▶ [Die Aufgaben]:
(a) Fasse den Absatz des Artikels, der mit „Es ist der 28. Januar dieses Jahres“ beginnt, kürzer in Stichpunkten zusammen und behalte dabei seine wichtigsten Fakten bei.
(b) Kopiere aus dem Artikel den Abschnitt von „Es ist der 28.“ bis einschließlich „laut Gerichtsmedizin tot.“ wortgetreu.

▶ [Auszug]:
Schuld und Sühne
Sechs Jugendliche sterben, weil ein 52-Jähriger einen Generator falsch einsetzt – Trotzdem könnte der Angeklagte straffrei ausgehen
RAVENSBURG - Manche Schicksale bewegen selbst Außenstehende derart, dass sie nicht wissen, wohin mit ihren Gefühlen. Angesichts der Tragik schlagen sie die Hände vors Gesicht, schütteln mit dem Kopf, pressen ein „unfassbar“aus den Lippen hervor oder starren in die Leere. So oder so ähnlich erging es landesweit den Menschen, als sie von Andreas P. aus dem unterfränkischen Arnstein hörten, der sich in diesen Tagen vor dem Landgericht Würzburg verantworten muss wegen fahrlässiger Tötung: von sechs Jugendlichen, darunter zwei eigene Kinder. Der Fall, zu dem jetzt ein Urteil erwartet wird, wirft Fragen auf, darunter so existenzielle wie die nach Schuld und Sühne.
Es ist der 28. Januar dieses Jahres, als P.s Tochter Rebecca in einer Gartenlaube ihren 18. Geburtstag feiern will, zusammen mit Bruder Florian, 19, und vier weiteren Jugendlichen. Es ist ein bitterkalter Tag, der Angeklagte schließt einen 85 Kilogramm schweren Generator an die Hütte an, der zu Silvester noch einwandfrei funktioniert habe. P. erinnert sich vor Gericht: „Das Fenster im Technikraum war gekippt. Ich sagte noch zu Rebecca, sie solle am besten den Generator abschalten, wenn er für den Herd nicht mehr gebraucht werde. Gegen 22 Uhr verabschiedete ich mich und fuhr heim.“Nur eine halbe Stunde nach P.s Abfahrt sind die Jugendlichen laut Gerichtsmedizin tot.

▶ [Bereitgestellte Zeilen]:
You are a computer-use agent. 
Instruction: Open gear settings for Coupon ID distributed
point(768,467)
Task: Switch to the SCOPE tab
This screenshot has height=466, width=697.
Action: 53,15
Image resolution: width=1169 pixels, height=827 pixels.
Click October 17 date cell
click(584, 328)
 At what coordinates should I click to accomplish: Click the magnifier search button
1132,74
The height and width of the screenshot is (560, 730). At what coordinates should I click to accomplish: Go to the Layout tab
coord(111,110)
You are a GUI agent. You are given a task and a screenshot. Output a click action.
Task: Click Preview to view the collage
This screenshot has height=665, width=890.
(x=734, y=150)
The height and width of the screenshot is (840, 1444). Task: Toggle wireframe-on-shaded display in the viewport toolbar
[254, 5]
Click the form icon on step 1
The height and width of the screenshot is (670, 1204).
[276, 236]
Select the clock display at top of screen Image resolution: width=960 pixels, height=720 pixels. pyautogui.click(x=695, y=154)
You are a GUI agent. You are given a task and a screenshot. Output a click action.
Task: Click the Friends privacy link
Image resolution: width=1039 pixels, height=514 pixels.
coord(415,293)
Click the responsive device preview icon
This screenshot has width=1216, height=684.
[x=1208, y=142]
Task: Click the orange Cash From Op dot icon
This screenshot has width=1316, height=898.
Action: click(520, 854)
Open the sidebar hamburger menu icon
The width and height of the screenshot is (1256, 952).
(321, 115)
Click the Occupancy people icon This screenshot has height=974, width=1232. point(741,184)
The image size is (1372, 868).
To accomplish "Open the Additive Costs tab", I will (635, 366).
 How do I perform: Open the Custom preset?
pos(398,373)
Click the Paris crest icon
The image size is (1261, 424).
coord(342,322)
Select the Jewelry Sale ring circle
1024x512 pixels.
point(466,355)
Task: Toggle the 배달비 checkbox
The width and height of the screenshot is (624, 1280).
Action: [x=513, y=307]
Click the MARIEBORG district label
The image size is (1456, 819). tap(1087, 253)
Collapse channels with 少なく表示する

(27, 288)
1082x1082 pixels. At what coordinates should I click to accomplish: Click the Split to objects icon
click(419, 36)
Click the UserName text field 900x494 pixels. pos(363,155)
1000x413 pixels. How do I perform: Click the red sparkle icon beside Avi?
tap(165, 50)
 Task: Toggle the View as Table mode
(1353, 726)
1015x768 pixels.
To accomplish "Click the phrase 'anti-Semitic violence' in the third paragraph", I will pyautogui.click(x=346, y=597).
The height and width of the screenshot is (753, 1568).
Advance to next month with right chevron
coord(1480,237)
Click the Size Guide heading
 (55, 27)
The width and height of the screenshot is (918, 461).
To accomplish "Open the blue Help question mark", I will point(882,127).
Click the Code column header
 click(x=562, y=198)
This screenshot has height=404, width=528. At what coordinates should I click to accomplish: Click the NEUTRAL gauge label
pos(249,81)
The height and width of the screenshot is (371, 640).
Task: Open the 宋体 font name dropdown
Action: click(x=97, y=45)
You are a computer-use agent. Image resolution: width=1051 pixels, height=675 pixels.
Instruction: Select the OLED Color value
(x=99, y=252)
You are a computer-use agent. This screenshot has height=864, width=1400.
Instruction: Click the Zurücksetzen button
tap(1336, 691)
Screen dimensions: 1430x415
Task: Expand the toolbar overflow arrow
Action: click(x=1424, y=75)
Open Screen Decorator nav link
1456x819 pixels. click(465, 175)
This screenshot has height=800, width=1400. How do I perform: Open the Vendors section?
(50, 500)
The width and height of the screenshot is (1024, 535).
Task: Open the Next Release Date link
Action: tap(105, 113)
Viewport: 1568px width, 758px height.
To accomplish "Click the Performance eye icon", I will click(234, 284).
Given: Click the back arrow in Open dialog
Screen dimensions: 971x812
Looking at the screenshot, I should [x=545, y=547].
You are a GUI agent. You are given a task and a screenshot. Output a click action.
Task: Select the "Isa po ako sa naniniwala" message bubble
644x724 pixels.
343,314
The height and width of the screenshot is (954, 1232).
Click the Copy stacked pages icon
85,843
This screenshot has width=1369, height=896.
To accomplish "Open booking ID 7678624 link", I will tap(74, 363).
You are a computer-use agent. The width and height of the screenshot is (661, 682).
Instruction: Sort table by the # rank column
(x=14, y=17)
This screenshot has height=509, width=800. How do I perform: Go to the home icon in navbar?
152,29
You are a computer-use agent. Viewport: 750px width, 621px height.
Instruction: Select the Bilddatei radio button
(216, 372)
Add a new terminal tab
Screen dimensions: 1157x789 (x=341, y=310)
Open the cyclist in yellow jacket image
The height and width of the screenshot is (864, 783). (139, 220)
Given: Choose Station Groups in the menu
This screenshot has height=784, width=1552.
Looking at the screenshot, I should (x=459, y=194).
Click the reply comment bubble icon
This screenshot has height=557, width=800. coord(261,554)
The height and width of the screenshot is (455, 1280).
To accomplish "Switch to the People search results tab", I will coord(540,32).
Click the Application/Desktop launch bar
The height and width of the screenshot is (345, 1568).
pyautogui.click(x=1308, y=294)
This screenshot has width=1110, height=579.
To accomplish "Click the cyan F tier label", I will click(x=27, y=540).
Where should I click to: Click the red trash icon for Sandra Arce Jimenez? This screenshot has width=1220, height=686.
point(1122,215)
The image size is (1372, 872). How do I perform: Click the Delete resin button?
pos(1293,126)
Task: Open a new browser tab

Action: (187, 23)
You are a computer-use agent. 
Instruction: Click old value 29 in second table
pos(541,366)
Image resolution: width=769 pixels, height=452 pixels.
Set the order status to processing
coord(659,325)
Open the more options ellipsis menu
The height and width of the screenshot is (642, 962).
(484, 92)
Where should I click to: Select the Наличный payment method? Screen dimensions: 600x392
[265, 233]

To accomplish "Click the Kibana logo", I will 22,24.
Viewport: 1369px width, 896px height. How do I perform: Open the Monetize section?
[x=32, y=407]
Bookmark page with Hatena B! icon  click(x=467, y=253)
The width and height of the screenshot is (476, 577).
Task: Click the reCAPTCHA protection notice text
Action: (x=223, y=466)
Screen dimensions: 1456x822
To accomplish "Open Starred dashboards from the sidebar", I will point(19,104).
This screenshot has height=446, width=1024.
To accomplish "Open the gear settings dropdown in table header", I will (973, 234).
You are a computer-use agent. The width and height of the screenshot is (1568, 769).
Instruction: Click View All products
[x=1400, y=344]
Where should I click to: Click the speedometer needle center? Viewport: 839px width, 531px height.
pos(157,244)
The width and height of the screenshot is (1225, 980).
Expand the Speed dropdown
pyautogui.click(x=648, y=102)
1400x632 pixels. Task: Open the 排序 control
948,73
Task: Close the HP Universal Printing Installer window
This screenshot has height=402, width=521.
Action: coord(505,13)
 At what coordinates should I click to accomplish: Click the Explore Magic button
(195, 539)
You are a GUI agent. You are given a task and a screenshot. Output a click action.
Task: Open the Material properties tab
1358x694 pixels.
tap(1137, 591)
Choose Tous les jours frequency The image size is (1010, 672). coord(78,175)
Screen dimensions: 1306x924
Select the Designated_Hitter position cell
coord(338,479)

▶ [Die Antworten]:
(a)
- Am 28. Januar dieses Jahres will P.s Tochter Rebecca in einer Gartenlaube ihren 18. Geburtstag feiern. Mit ihr feiern ihr Bruder Florian (19) und vier weitere Jugendliche.
- An dem bitterkalten Tag schließt der Angeklagte einen 85 Kilogramm schweren Generator an die Hütte an. Dieser habe zu Silvester noch einwandfrei funktioniert.
- Vor Gericht sagt P., das Fenster im Technikraum sei gekippt gewesen. Er habe Rebecca geraten, den Generator abzuschalten, sobald er für den Herd nicht mehr gebraucht werde.
- Gegen 22 Uhr fährt P. heim.
- Laut Gerichtsmedizin sind die Jugendlichen nur eine halbe Stunde danach tot.

(b)
Es ist der 28. Januar dieses Jahres, als P.s Tochter Rebecca in einer Gartenlaube ihren 18. Geburtstag feiern will, zusammen mit Bruder Florian, 19, und vier weiteren Jugendlichen. Es ist ein bitterkalter Tag, der Angeklagte schließt einen 85 Kilogramm schweren Generator an die Hütte an, der zu Silvester noch einwandfrei funktioniert habe. P. erinnert sich vor Gericht: „Das Fenster im Technikraum war gekippt. Ich sagte noch zu Rebecca, sie solle am besten den Generator abschalten, wenn er für den Herd nicht mehr gebraucht werde. Gegen 22 Uhr verabschiedete ich mich und fuhr heim.“Nur eine halbe Stunde nach P.s Abfahrt sind die Jugendlichen laut Gerichtsmedizin tot.